PROBLEM DESCRIPTION> Return the entries verbatim, from the line containing "How do I perform: Click the Keywords" through the line containing "Looking at the screenshot, I should [x=30, y=19].", both lines included. Return only those lines.
### MATERIAL FOR THIS TASK ###
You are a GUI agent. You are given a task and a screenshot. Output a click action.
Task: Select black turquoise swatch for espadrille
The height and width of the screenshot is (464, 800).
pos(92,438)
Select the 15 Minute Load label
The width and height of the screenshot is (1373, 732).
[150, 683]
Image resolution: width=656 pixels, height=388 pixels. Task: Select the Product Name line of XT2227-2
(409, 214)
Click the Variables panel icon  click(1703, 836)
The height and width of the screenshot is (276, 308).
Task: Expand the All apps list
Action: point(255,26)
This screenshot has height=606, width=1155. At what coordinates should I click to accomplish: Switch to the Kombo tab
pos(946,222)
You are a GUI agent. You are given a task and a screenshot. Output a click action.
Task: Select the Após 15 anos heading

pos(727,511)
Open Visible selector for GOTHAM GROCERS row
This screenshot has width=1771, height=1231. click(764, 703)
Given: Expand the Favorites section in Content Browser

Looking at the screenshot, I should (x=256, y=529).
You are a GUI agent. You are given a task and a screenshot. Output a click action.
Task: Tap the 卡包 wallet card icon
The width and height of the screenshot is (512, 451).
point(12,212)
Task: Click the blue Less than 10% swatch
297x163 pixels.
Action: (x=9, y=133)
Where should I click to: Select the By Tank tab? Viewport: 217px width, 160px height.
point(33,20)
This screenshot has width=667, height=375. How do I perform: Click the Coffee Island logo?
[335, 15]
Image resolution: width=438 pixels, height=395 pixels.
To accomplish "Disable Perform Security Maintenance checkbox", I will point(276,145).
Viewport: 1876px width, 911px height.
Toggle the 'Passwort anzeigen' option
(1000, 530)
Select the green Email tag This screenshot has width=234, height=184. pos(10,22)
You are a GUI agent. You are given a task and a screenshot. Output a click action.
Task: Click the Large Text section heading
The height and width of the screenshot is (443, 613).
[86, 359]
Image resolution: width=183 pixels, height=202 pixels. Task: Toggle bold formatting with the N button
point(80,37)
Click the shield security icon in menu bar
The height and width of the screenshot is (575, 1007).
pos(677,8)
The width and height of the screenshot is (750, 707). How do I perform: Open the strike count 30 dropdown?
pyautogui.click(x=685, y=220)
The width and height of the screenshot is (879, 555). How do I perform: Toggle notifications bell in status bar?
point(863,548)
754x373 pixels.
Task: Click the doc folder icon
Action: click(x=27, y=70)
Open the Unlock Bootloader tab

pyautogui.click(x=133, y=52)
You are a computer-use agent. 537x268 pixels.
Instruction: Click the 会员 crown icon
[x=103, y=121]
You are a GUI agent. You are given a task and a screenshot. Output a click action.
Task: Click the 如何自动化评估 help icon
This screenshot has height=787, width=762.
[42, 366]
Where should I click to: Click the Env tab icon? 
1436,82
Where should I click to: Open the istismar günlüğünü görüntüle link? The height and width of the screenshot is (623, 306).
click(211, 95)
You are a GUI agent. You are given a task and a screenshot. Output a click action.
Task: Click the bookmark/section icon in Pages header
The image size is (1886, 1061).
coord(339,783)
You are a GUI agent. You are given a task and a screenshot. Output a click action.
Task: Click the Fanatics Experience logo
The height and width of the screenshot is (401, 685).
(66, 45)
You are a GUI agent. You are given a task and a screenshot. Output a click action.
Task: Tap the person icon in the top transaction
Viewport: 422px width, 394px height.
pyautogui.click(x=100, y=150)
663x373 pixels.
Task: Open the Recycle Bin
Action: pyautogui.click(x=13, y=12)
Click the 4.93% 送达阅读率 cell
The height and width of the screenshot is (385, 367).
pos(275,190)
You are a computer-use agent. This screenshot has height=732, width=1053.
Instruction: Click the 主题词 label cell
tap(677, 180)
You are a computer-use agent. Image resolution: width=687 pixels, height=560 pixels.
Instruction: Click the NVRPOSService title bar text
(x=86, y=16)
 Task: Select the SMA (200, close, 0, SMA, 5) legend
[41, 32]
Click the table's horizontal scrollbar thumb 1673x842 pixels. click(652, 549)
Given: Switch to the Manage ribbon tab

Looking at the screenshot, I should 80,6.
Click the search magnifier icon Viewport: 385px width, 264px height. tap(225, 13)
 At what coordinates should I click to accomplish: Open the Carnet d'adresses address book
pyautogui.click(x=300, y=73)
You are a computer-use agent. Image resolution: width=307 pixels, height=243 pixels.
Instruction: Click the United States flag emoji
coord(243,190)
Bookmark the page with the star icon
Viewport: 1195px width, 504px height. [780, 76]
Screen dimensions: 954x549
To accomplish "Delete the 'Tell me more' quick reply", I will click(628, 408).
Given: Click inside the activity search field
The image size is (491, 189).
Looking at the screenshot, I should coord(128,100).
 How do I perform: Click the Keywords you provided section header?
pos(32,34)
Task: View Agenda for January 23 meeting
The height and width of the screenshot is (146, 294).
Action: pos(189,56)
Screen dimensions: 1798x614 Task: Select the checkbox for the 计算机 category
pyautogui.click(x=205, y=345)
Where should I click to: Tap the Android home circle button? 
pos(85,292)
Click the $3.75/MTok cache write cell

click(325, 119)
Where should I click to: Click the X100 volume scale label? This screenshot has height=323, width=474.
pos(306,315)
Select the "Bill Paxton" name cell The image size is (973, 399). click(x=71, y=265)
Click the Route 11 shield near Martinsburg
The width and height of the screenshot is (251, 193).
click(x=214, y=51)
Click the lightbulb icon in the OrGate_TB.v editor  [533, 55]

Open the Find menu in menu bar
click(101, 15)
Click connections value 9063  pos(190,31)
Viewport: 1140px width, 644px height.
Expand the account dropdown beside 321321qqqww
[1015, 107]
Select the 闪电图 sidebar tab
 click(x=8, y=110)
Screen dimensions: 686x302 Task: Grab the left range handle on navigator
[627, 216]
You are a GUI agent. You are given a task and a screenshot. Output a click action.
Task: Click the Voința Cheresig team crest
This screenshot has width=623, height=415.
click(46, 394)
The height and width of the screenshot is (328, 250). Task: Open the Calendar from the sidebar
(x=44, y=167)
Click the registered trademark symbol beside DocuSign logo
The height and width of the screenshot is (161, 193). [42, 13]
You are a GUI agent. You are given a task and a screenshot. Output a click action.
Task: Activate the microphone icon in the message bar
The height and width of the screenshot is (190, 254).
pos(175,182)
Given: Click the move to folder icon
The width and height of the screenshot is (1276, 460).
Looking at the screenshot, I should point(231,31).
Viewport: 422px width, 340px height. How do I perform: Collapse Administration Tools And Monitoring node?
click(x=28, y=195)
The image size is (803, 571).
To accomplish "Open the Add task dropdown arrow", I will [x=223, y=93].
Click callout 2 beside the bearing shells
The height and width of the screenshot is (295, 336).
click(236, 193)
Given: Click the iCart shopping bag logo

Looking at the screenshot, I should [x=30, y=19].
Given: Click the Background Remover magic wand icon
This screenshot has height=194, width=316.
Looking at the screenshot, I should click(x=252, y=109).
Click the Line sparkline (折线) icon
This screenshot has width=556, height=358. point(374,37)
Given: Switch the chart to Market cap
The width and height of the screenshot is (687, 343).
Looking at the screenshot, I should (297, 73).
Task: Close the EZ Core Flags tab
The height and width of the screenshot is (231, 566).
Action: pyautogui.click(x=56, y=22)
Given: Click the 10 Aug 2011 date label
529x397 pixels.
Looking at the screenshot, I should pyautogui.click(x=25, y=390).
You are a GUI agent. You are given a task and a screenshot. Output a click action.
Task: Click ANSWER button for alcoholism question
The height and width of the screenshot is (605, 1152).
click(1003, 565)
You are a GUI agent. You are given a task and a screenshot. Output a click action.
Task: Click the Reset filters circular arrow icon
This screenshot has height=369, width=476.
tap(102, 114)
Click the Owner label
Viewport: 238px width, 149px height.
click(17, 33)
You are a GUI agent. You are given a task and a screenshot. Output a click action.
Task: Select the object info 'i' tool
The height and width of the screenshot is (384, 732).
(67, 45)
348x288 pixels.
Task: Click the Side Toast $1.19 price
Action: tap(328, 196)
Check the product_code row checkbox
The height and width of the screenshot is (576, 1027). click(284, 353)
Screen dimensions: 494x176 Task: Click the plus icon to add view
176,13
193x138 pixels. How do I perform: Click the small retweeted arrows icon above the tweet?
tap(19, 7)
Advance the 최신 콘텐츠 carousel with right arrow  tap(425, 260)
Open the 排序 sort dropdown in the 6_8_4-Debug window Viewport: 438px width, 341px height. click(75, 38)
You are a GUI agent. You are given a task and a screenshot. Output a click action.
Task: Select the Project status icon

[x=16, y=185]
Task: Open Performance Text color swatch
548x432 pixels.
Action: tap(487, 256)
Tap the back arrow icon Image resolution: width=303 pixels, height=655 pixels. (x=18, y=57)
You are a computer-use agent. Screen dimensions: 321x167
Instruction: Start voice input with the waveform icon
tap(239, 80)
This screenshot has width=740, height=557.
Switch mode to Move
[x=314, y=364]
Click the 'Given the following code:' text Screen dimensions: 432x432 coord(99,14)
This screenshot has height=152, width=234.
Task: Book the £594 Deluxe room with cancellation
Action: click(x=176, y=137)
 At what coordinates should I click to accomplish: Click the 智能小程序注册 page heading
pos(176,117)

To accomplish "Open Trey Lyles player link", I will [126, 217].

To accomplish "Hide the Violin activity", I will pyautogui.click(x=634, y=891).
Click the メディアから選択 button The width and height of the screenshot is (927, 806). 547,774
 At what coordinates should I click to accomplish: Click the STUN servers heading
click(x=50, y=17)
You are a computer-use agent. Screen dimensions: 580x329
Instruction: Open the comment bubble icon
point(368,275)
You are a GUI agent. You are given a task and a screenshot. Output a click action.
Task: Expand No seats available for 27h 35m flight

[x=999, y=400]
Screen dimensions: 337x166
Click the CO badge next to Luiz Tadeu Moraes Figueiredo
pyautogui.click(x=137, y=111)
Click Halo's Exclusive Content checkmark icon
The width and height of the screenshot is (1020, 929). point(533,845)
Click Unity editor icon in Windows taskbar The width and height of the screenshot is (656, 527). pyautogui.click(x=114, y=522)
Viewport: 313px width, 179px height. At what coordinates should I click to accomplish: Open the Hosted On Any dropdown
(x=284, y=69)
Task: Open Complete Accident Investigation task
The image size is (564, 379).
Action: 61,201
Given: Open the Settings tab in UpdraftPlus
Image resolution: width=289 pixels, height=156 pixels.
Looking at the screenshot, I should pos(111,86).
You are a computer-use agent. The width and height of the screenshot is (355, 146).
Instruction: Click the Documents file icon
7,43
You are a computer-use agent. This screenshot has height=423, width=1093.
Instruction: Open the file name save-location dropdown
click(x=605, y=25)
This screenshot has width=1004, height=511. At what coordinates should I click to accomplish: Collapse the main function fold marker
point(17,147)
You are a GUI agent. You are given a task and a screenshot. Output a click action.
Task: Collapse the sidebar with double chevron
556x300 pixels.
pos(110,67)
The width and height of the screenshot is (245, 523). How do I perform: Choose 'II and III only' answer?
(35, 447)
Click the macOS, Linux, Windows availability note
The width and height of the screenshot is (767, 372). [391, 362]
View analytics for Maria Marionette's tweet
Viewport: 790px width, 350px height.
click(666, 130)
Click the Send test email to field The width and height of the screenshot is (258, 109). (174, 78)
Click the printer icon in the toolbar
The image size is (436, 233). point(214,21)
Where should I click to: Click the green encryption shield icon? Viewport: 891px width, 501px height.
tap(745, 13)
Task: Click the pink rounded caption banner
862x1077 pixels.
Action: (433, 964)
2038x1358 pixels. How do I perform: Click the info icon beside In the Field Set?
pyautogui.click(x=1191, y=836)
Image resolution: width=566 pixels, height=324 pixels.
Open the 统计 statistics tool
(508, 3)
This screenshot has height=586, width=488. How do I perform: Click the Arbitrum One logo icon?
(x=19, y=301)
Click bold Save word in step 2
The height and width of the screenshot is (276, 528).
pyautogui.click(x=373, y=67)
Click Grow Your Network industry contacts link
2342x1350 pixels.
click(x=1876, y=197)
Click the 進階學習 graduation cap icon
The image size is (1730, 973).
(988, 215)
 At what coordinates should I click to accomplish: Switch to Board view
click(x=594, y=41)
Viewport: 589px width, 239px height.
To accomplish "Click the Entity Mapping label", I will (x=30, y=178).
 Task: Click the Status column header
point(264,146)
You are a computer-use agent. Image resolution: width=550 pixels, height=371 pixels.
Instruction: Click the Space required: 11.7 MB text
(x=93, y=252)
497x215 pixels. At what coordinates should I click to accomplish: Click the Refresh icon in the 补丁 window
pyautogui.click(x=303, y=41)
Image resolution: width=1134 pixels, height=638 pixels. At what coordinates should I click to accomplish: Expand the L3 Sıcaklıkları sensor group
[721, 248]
###
COMPLETED TASK>
 How do I perform: Click the Keywords you provided section header?
pos(32,34)
Task: View Agenda for January 23 meeting
The height and width of the screenshot is (146, 294).
Action: pos(189,56)
Screen dimensions: 1798x614 Task: Select the checkbox for the 计算机 category
pyautogui.click(x=205, y=345)
Where should I click to: Tap the Android home circle button? 
pos(85,292)
Click the $3.75/MTok cache write cell

click(325, 119)
Where should I click to: Click the X100 volume scale label? This screenshot has height=323, width=474.
pos(306,315)
Select the "Bill Paxton" name cell The image size is (973, 399). click(x=71, y=265)
Click the Route 11 shield near Martinsburg
The width and height of the screenshot is (251, 193).
click(x=214, y=51)
Click the lightbulb icon in the OrGate_TB.v editor  [533, 55]

Open the Find menu in menu bar
click(101, 15)
Click connections value 9063  pos(190,31)
Viewport: 1140px width, 644px height.
Expand the account dropdown beside 321321qqqww
[1015, 107]
Select the 闪电图 sidebar tab
 click(x=8, y=110)
Screen dimensions: 686x302 Task: Grab the left range handle on navigator
[627, 216]
You are a GUI agent. You are given a task and a screenshot. Output a click action.
Task: Click the Voința Cheresig team crest
This screenshot has width=623, height=415.
click(46, 394)
The height and width of the screenshot is (328, 250). Task: Open the Calendar from the sidebar
(x=44, y=167)
Click the registered trademark symbol beside DocuSign logo
The height and width of the screenshot is (161, 193). [42, 13]
You are a GUI agent. You are given a task and a screenshot. Output a click action.
Task: Activate the microphone icon in the message bar
The height and width of the screenshot is (190, 254).
pos(175,182)
Given: Click the move to folder icon
The width and height of the screenshot is (1276, 460).
Looking at the screenshot, I should point(231,31).
Viewport: 422px width, 340px height. How do I perform: Collapse Administration Tools And Monitoring node?
click(x=28, y=195)
The image size is (803, 571).
To accomplish "Open the Add task dropdown arrow", I will [x=223, y=93].
Click callout 2 beside the bearing shells
The height and width of the screenshot is (295, 336).
click(236, 193)
Given: Click the iCart shopping bag logo

Looking at the screenshot, I should [x=30, y=19].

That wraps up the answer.